Dei por mim na Mercadona a olhar para um produto que me fez lembrar o futebol em Portugal. No corredor dos cosméticos há lá um produto denominado Sérum Flash cujo propósito é dar um efeito tensor de algumas horas ao rosto. Não é uma novidade e recordou-me uma conversa tida noutra vida quando trabalhava em farmácia. Uma cliente, amiga dos ambientes noturnos, comprava dessas pequenas ampolas com frequência. Audaz, um dia perguntei se aquilo fazia mesmo efeito. Ela, já bem dentro da 2ª metade da vida responde sem hesitar “Filho, à noite e com o barulho das luzes faz maravilhas. O pior é na manhã seguinte…”
O futebol em Portugal é como esta senhora. Vive muito de aparências. À primeira vista é fácil ser seduzido pela qualidade de alguns jogadores, pelas cifras milionárias que os principais clubes apresentam em vendas de jogadores. Convenhamos que a Liga tem feito um excelente trabalho de apresentação da proposta comercial do futebol nacional. A visibilidade granjeada tem trazido investidores estrangeiros, mas que de certo se sentirão defraudados quando “acordam de manhã.” É que quando tem de se olhar diariamente para a realidade sem filtros, esta custa mais a encarar.
Faltam muitas coisas. Falta público nos estádios, faltam adeptos a muitos clubes, faltam condições em muitos recintos, tanto para quem vai ao futebol, como para quem o consome em casa.

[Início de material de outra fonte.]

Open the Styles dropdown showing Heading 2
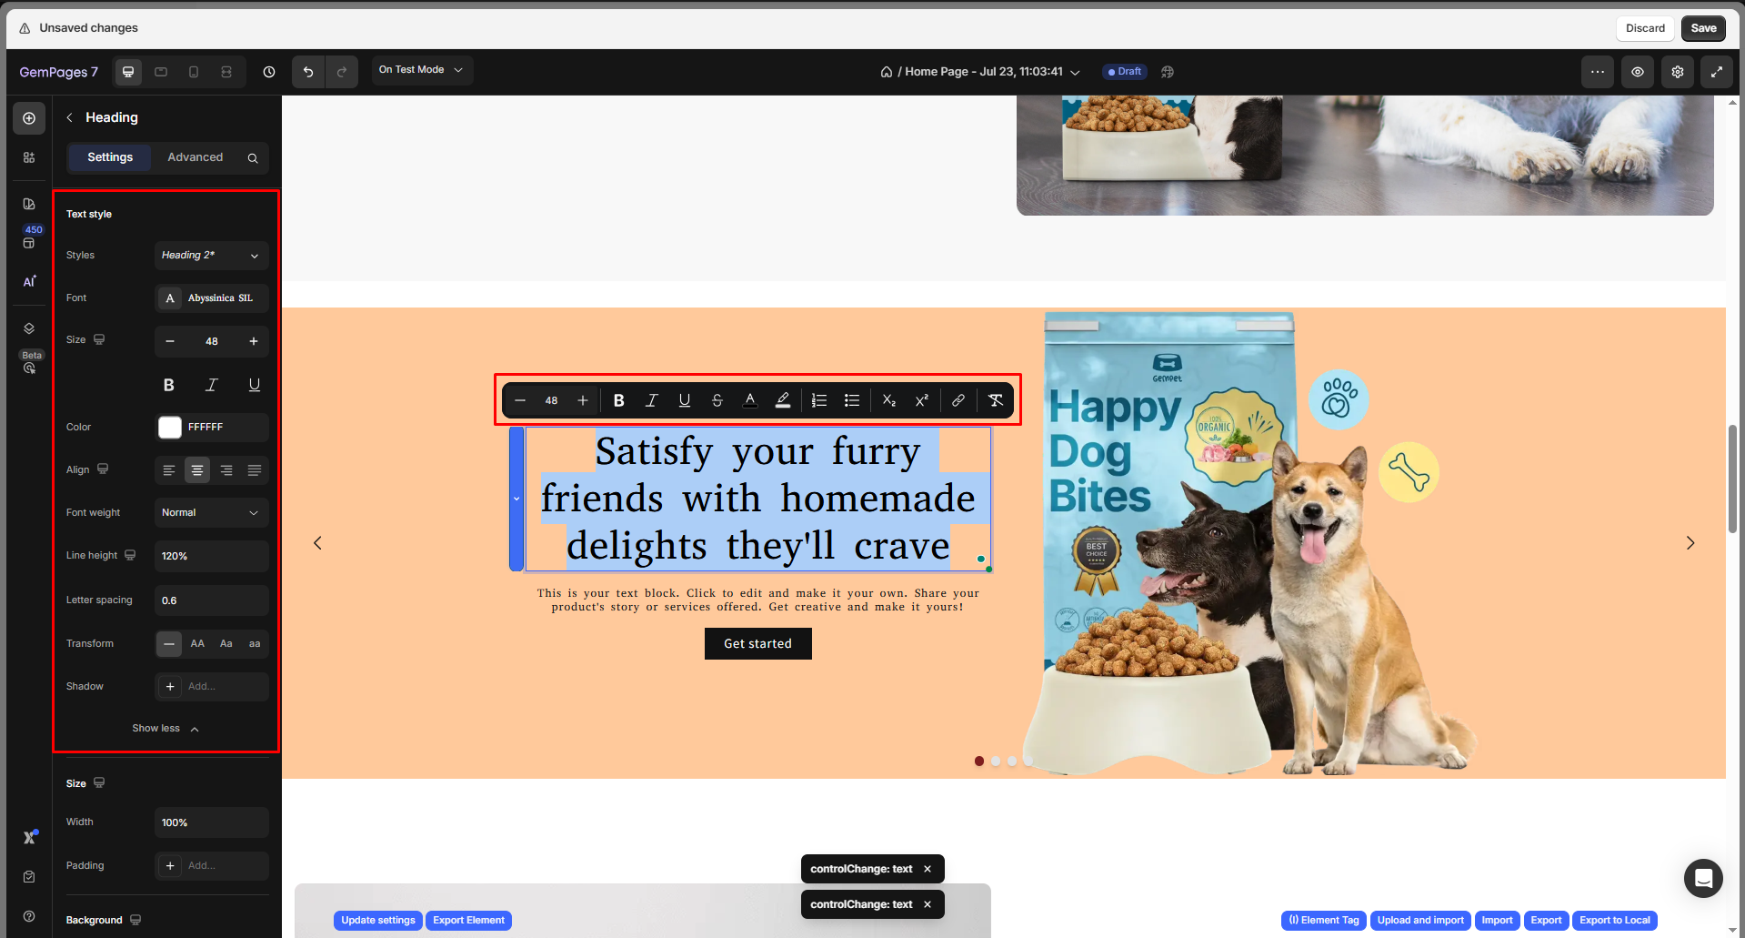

É inconcebível estar cinco minutos a aguardar por uma decisão do VAR numa situação de fora-de-jogo porque a câmara destinada a esse efeito só consegue estar posicionada num local que não permite uma leitura imediata e simples do lance. Mas , principalmente, falta futebol de qualidade. O jogo de futebol em Portugal é em 99% dos casos, muito aborrecido. E como entretenimento que é, se a pessoa não gosta, não consome. E é aqui, na parte do apelo ao consumo, que a mentalidade tem de mudar.

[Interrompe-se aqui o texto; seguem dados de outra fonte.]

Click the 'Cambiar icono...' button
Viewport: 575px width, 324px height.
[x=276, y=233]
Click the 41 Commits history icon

Quem joga são os jogadores, quem os orienta é o treinador, mas quem lhes paga o ordenado é quem tem o maior poder sobre a forma como uma equipa aborda os jogos. É incrível ver como algumas equipas se transformam totalmente quando defrontam adversários de maior valia. Um treinador que na maioria das jornadas é elogiado pelo futebol que a sua equipa pratica, nesses ditos jogos parece sofrer uma lobotomia. E o pior, é que o resultado final acaba por ser quase sempre o mesmo. Assim sendo, o treinador muda porque quer realmente mudar, ou porque se sente pressionado a isso por quem está acima dele? A mentalidade vigente em Portugal é jogar para não perder e isso torna o jogo extremamente chato. Não há uma verdadeira vontade de se promover o produto futebol, só a de proteger a todo o custo o investimento feito. E muitas vezes, mal feito. Projetos estruturados e pensados são uma miragem no deserto.
É difícil vender um produto que não é apelativo a todas as horas do dia. Pode-se camuflar com poções milagrosas, com operações de charme, com toda a maquilhagem que se quiser. Mas no final do dia, o que conta é a qualidade do conteúdo e não da embalagem.
É por isso que não penso que a centralização dos direitos seja realmente o remédio para grande parte das maleitas do nosso futebol. Os clubes grandes não irão querer receber menos do que já recebem o que, à partida, está garantido. O grande problema centra-se em como gerar interesse nos potenciais compradores, para que o valor recebido pelas outras equipas seja realmente potenciador de uma maior competitividade.
Perguntem a um profissional de futebol que se dedique a observar o jogo se o prefere fazer na Bélgica, ou em Portugal e a resposta dele será clara e reveladora.